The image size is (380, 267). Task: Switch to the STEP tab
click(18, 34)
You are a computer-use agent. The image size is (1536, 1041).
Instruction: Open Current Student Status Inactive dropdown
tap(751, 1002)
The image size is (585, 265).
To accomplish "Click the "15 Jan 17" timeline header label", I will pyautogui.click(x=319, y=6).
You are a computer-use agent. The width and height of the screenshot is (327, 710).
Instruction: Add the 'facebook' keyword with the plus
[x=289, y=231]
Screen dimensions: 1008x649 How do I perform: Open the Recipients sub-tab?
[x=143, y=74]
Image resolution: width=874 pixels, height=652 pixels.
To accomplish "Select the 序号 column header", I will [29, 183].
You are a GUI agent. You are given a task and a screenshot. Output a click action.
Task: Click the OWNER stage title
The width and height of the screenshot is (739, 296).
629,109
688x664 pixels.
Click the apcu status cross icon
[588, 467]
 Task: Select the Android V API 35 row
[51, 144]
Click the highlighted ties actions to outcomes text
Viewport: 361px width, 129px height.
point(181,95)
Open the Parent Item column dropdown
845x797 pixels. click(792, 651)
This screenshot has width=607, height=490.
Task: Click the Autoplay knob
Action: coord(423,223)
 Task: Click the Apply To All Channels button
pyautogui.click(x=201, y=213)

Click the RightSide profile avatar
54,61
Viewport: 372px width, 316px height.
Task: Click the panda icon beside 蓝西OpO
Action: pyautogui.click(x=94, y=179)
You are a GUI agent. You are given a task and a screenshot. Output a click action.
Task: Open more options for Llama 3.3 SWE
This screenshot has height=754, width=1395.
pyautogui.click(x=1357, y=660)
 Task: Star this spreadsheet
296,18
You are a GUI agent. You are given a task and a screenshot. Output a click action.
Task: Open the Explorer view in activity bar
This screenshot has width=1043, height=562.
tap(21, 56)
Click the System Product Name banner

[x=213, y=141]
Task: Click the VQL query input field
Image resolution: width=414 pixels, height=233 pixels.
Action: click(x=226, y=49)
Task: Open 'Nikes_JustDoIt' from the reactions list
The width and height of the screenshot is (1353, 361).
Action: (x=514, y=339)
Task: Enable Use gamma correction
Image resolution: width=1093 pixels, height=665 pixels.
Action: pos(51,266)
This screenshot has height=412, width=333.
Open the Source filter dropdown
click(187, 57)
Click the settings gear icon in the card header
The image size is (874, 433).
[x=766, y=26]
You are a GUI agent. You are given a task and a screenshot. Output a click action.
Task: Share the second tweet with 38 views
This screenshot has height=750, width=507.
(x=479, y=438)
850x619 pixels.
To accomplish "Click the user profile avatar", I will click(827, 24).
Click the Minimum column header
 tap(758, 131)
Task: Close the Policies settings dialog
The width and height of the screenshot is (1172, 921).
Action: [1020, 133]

○ ○ ○ ○

→ **Challenge**
Copy every line of the listing above verbatim, with no changes.

→ **Full output**
The image size is (380, 267). Task: Switch to the STEP tab
click(18, 34)
You are a computer-use agent. The image size is (1536, 1041).
Instruction: Open Current Student Status Inactive dropdown
tap(751, 1002)
The image size is (585, 265).
To accomplish "Click the "15 Jan 17" timeline header label", I will pyautogui.click(x=319, y=6).
You are a computer-use agent. The width and height of the screenshot is (327, 710).
Instruction: Add the 'facebook' keyword with the plus
[x=289, y=231]
Screen dimensions: 1008x649 How do I perform: Open the Recipients sub-tab?
[x=143, y=74]
Image resolution: width=874 pixels, height=652 pixels.
To accomplish "Select the 序号 column header", I will [29, 183].
You are a GUI agent. You are given a task and a screenshot. Output a click action.
Task: Click the OWNER stage title
The width and height of the screenshot is (739, 296).
629,109
688x664 pixels.
Click the apcu status cross icon
[588, 467]
 Task: Select the Android V API 35 row
[51, 144]
Click the highlighted ties actions to outcomes text
Viewport: 361px width, 129px height.
point(181,95)
Open the Parent Item column dropdown
845x797 pixels. click(792, 651)
This screenshot has width=607, height=490.
Task: Click the Autoplay knob
Action: coord(423,223)
 Task: Click the Apply To All Channels button
pyautogui.click(x=201, y=213)

Click the RightSide profile avatar
54,61
Viewport: 372px width, 316px height.
Task: Click the panda icon beside 蓝西OpO
Action: pyautogui.click(x=94, y=179)
You are a GUI agent. You are given a task and a screenshot. Output a click action.
Task: Open more options for Llama 3.3 SWE
This screenshot has height=754, width=1395.
pyautogui.click(x=1357, y=660)
 Task: Star this spreadsheet
296,18
You are a GUI agent. You are given a task and a screenshot. Output a click action.
Task: Open the Explorer view in activity bar
This screenshot has width=1043, height=562.
tap(21, 56)
Click the System Product Name banner

[x=213, y=141]
Task: Click the VQL query input field
Image resolution: width=414 pixels, height=233 pixels.
Action: click(x=226, y=49)
Task: Open 'Nikes_JustDoIt' from the reactions list
The width and height of the screenshot is (1353, 361).
Action: (x=514, y=339)
Task: Enable Use gamma correction
Image resolution: width=1093 pixels, height=665 pixels.
Action: pos(51,266)
This screenshot has height=412, width=333.
Open the Source filter dropdown
click(187, 57)
Click the settings gear icon in the card header
The image size is (874, 433).
[x=766, y=26]
You are a GUI agent. You are given a task and a screenshot. Output a click action.
Task: Share the second tweet with 38 views
This screenshot has height=750, width=507.
(x=479, y=438)
850x619 pixels.
To accomplish "Click the user profile avatar", I will click(827, 24).
Click the Minimum column header
 tap(758, 131)
Task: Close the Policies settings dialog
The width and height of the screenshot is (1172, 921).
Action: [1020, 133]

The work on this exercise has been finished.